- [STATED GOAL]
Extract every line of the entries below that contains the string "screenshot". Case counts when matching.

- [TASK MATERIAL]
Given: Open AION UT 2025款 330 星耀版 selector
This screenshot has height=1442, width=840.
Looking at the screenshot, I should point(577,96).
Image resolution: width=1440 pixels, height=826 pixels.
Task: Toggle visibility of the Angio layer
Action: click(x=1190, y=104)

- [WORKED ANSWER]
This screenshot has height=1442, width=840.
Looking at the screenshot, I should point(577,96).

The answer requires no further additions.